>>>

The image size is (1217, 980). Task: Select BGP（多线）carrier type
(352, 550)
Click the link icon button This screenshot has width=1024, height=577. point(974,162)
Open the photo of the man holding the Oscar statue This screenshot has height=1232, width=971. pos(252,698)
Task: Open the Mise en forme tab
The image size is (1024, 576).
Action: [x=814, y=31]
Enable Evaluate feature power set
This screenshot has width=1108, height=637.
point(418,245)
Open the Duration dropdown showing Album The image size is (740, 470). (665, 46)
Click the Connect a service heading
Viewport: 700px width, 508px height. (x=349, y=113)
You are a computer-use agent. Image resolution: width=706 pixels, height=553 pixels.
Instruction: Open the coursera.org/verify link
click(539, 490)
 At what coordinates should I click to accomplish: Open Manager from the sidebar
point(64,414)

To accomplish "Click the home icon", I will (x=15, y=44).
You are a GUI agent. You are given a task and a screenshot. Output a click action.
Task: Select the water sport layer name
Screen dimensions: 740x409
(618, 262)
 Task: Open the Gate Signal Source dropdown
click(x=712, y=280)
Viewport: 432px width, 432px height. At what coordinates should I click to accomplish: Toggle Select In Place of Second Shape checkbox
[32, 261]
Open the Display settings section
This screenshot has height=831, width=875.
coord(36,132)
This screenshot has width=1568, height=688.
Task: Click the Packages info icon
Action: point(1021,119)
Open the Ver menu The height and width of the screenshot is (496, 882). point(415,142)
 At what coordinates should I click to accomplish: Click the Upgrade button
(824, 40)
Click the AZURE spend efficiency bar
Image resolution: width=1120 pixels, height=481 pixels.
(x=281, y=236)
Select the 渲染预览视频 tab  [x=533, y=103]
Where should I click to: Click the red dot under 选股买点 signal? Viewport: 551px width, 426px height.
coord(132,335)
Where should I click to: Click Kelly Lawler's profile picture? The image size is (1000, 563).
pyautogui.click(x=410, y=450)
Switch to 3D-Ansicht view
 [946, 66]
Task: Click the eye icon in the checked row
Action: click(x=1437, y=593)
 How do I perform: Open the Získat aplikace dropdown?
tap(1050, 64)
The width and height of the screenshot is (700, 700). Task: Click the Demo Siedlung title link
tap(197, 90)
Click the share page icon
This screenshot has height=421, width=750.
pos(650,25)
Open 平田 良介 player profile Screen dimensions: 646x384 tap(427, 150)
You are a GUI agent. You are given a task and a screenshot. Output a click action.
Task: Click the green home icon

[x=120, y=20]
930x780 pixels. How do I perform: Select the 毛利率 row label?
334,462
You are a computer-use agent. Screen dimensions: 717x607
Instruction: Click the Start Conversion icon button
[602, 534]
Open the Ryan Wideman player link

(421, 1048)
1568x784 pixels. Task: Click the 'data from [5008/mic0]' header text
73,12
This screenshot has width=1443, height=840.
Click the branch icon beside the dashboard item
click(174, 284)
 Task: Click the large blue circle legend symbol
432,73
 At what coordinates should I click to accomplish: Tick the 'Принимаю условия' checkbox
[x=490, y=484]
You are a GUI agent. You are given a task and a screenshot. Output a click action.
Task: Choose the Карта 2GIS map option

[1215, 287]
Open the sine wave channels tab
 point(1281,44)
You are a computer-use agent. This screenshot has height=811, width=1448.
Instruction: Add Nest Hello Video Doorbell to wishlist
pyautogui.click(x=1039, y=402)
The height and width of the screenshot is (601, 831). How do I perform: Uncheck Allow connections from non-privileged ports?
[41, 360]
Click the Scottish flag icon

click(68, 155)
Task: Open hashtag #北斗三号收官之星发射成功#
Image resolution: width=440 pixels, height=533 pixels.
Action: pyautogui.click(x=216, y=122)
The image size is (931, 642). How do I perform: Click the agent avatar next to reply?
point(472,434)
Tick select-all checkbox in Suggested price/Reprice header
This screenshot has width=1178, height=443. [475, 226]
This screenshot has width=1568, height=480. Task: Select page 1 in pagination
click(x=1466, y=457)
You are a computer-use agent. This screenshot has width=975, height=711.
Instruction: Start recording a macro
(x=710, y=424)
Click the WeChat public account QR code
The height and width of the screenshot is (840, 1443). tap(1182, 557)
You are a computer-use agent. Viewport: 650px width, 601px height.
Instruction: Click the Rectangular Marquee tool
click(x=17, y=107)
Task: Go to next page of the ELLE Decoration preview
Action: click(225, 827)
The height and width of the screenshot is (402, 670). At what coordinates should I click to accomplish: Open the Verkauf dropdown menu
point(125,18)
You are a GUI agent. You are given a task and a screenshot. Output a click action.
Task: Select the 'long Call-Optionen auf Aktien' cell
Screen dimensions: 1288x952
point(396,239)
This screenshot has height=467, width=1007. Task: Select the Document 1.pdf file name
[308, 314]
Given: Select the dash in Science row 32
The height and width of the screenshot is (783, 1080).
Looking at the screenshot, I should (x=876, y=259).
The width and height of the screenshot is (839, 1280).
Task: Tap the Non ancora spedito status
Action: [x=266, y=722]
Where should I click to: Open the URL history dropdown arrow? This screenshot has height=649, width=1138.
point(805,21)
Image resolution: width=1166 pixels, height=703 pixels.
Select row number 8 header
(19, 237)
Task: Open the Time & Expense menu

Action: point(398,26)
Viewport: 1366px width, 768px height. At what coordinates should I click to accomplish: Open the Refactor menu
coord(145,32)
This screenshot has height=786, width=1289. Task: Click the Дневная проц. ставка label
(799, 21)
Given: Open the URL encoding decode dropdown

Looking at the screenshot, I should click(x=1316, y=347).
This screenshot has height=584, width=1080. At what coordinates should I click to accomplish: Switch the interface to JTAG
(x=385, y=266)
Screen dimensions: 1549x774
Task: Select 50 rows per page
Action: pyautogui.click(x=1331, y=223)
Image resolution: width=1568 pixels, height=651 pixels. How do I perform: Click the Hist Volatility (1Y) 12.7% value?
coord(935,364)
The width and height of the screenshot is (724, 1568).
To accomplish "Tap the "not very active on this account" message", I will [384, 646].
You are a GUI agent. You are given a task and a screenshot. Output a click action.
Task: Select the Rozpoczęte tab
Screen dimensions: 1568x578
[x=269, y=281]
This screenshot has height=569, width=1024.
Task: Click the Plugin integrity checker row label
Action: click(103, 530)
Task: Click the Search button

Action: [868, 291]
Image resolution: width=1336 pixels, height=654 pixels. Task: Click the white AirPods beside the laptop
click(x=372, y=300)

<<<

**DO THIS**
Return all of the entries above word for word, with every line unchanged and in its original order.

**COMPLETED TASK**
The image size is (1217, 980). Task: Select BGP（多线）carrier type
(352, 550)
Click the link icon button This screenshot has width=1024, height=577. point(974,162)
Open the photo of the man holding the Oscar statue This screenshot has height=1232, width=971. pos(252,698)
Task: Open the Mise en forme tab
The image size is (1024, 576).
Action: [x=814, y=31]
Enable Evaluate feature power set
This screenshot has width=1108, height=637.
point(418,245)
Open the Duration dropdown showing Album The image size is (740, 470). (665, 46)
Click the Connect a service heading
Viewport: 700px width, 508px height. (x=349, y=113)
You are a computer-use agent. Image resolution: width=706 pixels, height=553 pixels.
Instruction: Open the coursera.org/verify link
click(539, 490)
 At what coordinates should I click to accomplish: Open Manager from the sidebar
point(64,414)

To accomplish "Click the home icon", I will (x=15, y=44).
You are a GUI agent. You are given a task and a screenshot. Output a click action.
Task: Select the water sport layer name
Screen dimensions: 740x409
(618, 262)
 Task: Open the Gate Signal Source dropdown
click(x=712, y=280)
Viewport: 432px width, 432px height. At what coordinates should I click to accomplish: Toggle Select In Place of Second Shape checkbox
[32, 261]
Open the Display settings section
This screenshot has height=831, width=875.
coord(36,132)
This screenshot has width=1568, height=688.
Task: Click the Packages info icon
Action: point(1021,119)
Open the Ver menu The height and width of the screenshot is (496, 882). point(415,142)
 At what coordinates should I click to accomplish: Click the Upgrade button
(824, 40)
Click the AZURE spend efficiency bar
Image resolution: width=1120 pixels, height=481 pixels.
(x=281, y=236)
Select the 渲染预览视频 tab  [x=533, y=103]
Where should I click to: Click the red dot under 选股买点 signal? Viewport: 551px width, 426px height.
coord(132,335)
Where should I click to: Click Kelly Lawler's profile picture? The image size is (1000, 563).
pyautogui.click(x=410, y=450)
Switch to 3D-Ansicht view
 [946, 66]
Task: Click the eye icon in the checked row
Action: click(x=1437, y=593)
 How do I perform: Open the Získat aplikace dropdown?
tap(1050, 64)
The width and height of the screenshot is (700, 700). Task: Click the Demo Siedlung title link
tap(197, 90)
Click the share page icon
This screenshot has height=421, width=750.
pos(650,25)
Open 平田 良介 player profile Screen dimensions: 646x384 tap(427, 150)
You are a GUI agent. You are given a task and a screenshot. Output a click action.
Task: Click the green home icon

[x=120, y=20]
930x780 pixels. How do I perform: Select the 毛利率 row label?
334,462
You are a computer-use agent. Screen dimensions: 717x607
Instruction: Click the Start Conversion icon button
[602, 534]
Open the Ryan Wideman player link

(421, 1048)
1568x784 pixels. Task: Click the 'data from [5008/mic0]' header text
73,12
This screenshot has width=1443, height=840.
Click the branch icon beside the dashboard item
click(174, 284)
 Task: Click the large blue circle legend symbol
432,73
 At what coordinates should I click to accomplish: Tick the 'Принимаю условия' checkbox
[x=490, y=484]
You are a GUI agent. You are given a task and a screenshot. Output a click action.
Task: Choose the Карта 2GIS map option

[1215, 287]
Open the sine wave channels tab
 point(1281,44)
You are a computer-use agent. This screenshot has height=811, width=1448.
Instruction: Add Nest Hello Video Doorbell to wishlist
pyautogui.click(x=1039, y=402)
The height and width of the screenshot is (601, 831). How do I perform: Uncheck Allow connections from non-privileged ports?
[41, 360]
Click the Scottish flag icon

click(68, 155)
Task: Open hashtag #北斗三号收官之星发射成功#
Image resolution: width=440 pixels, height=533 pixels.
Action: pyautogui.click(x=216, y=122)
The image size is (931, 642). How do I perform: Click the agent avatar next to reply?
point(472,434)
Tick select-all checkbox in Suggested price/Reprice header
This screenshot has width=1178, height=443. [475, 226]
This screenshot has width=1568, height=480. Task: Select page 1 in pagination
click(x=1466, y=457)
You are a computer-use agent. This screenshot has width=975, height=711.
Instruction: Start recording a macro
(x=710, y=424)
Click the WeChat public account QR code
The height and width of the screenshot is (840, 1443). tap(1182, 557)
You are a computer-use agent. Viewport: 650px width, 601px height.
Instruction: Click the Rectangular Marquee tool
click(x=17, y=107)
Task: Go to next page of the ELLE Decoration preview
Action: click(225, 827)
The height and width of the screenshot is (402, 670). At what coordinates should I click to accomplish: Open the Verkauf dropdown menu
point(125,18)
You are a GUI agent. You are given a task and a screenshot. Output a click action.
Task: Select the 'long Call-Optionen auf Aktien' cell
Screen dimensions: 1288x952
point(396,239)
This screenshot has height=467, width=1007. Task: Select the Document 1.pdf file name
[308, 314]
Given: Select the dash in Science row 32
The height and width of the screenshot is (783, 1080).
Looking at the screenshot, I should (x=876, y=259).
The width and height of the screenshot is (839, 1280).
Task: Tap the Non ancora spedito status
Action: [x=266, y=722]
Where should I click to: Open the URL history dropdown arrow? This screenshot has height=649, width=1138.
point(805,21)
Image resolution: width=1166 pixels, height=703 pixels.
Select row number 8 header
(19, 237)
Task: Open the Time & Expense menu

Action: point(398,26)
Viewport: 1366px width, 768px height. At what coordinates should I click to accomplish: Open the Refactor menu
coord(145,32)
This screenshot has height=786, width=1289. Task: Click the Дневная проц. ставка label
(799, 21)
Given: Open the URL encoding decode dropdown

Looking at the screenshot, I should click(x=1316, y=347).
This screenshot has height=584, width=1080. At what coordinates should I click to accomplish: Switch the interface to JTAG
(x=385, y=266)
Screen dimensions: 1549x774
Task: Select 50 rows per page
Action: pyautogui.click(x=1331, y=223)
Image resolution: width=1568 pixels, height=651 pixels. How do I perform: Click the Hist Volatility (1Y) 12.7% value?
coord(935,364)
The width and height of the screenshot is (724, 1568).
To accomplish "Tap the "not very active on this account" message", I will [384, 646].
You are a GUI agent. You are given a task and a screenshot. Output a click action.
Task: Select the Rozpoczęte tab
Screen dimensions: 1568x578
[x=269, y=281]
This screenshot has height=569, width=1024.
Task: Click the Plugin integrity checker row label
Action: click(103, 530)
Task: Click the Search button

Action: [868, 291]
Image resolution: width=1336 pixels, height=654 pixels. Task: Click the white AirPods beside the laptop
click(x=372, y=300)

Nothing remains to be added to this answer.